Transport secretary Grant Shapps has been coming across all mysterious and enigmatic, and this time it's not as a cover for having no idea what is going on. He does know what's going on, but isn't saying.
This is to do with the fact that the government's been looking after the nation's railways under emergency measures agreements for the last few months, with September 20 the date when the current plan expires. Shapps is hinting that things might be rather different on the railways when the measures are dropped and ultimate responsibility is handed back to the franchise holders, although what exactly may change isn't mentioned.
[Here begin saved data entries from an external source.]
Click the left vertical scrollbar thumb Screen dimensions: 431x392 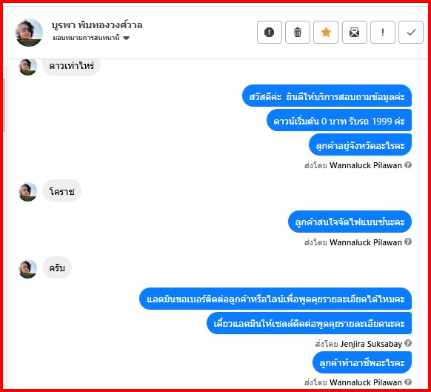(x=4, y=104)
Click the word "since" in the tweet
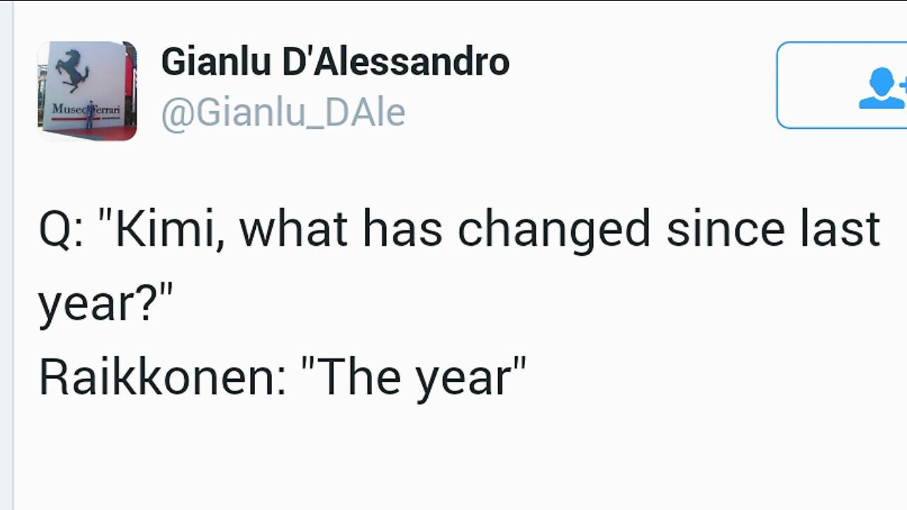 (x=725, y=230)
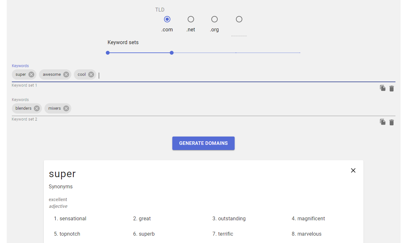Copy Keyword set 1 using the duplicate icon
The image size is (406, 243).
tap(383, 88)
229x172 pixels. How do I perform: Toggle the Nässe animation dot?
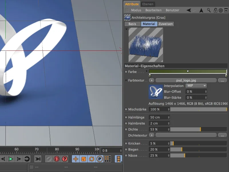pyautogui.click(x=126, y=155)
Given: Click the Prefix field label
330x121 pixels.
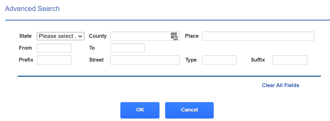Looking at the screenshot, I should 26,60.
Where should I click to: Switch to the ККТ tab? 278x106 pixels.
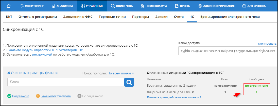tap(9, 17)
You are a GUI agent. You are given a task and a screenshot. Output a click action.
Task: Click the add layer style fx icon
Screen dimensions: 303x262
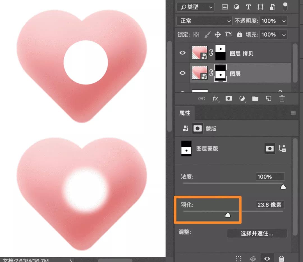point(215,99)
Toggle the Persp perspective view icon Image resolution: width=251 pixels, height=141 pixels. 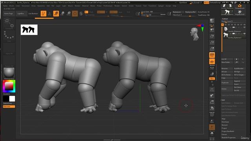[212, 55]
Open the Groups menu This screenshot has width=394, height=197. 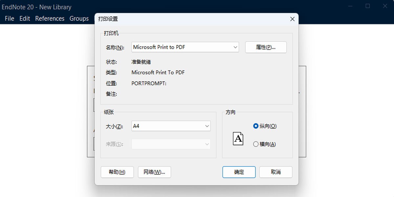79,18
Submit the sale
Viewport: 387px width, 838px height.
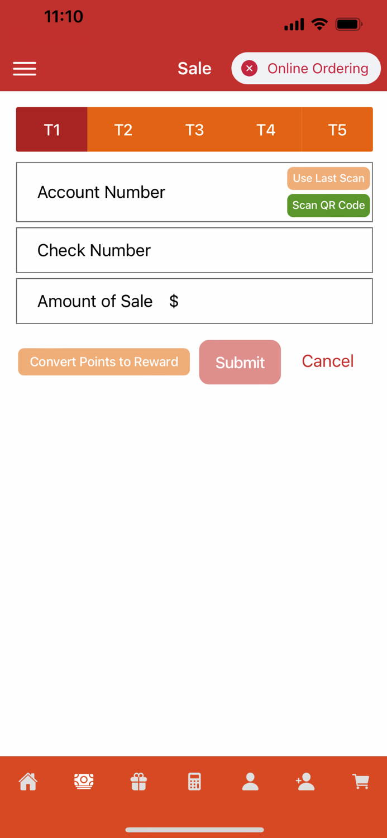tap(240, 362)
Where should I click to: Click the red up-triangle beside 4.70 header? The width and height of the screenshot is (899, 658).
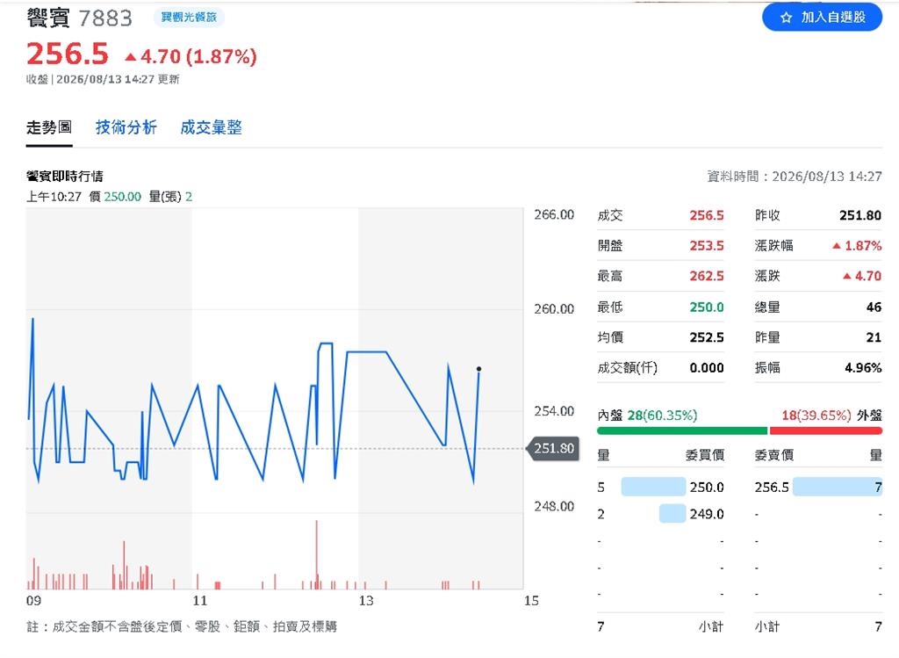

All we got was this: "It is too early to know for sure, but conversations are ongoing within the government and sector and because of what has happened – we've ended up being the ultimate guarantor of operations – that provides a number of different challenges, but also some very significant opportunities to move much faster to a different type of railway."
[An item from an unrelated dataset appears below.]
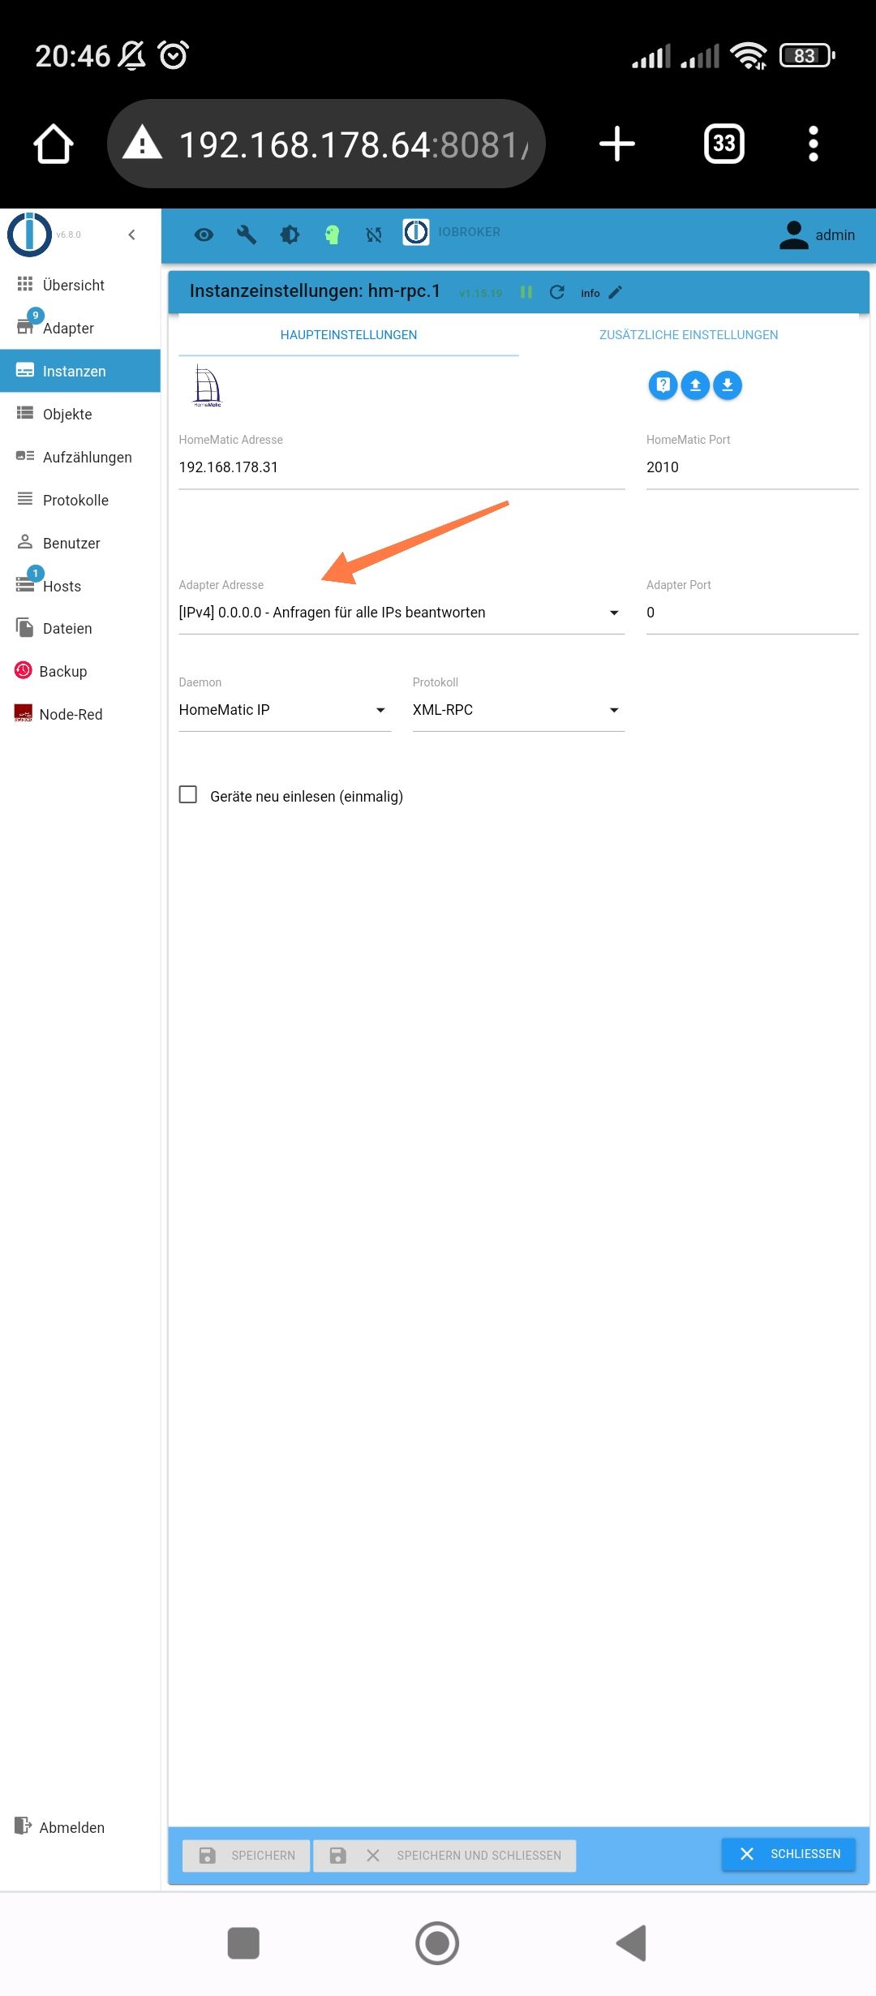Switch to Zusätzliche Einstellungen tab
Viewport: 876px width, 1996px height.
pyautogui.click(x=688, y=334)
The changes will be informed by the Williams Rail Review, a big old thinkabout covering the "structure of the whole rail industry" set in motion in 2018, and expected to reveal its findings in 2020. Poor old Mr Williams will have had to throw much of what was written in 2018 and 2019 in the bin, mind, and will be panic-doing his homework again right now.
Shapps says we should see a move towards "a railway that is brought back together a lot more, which has a central guiding mind" in the end, though, which sounds like the partition between service operators and rail infrastructure manager Network Rail is going to come to a dramatic and screeching halt, for a start. [RBD]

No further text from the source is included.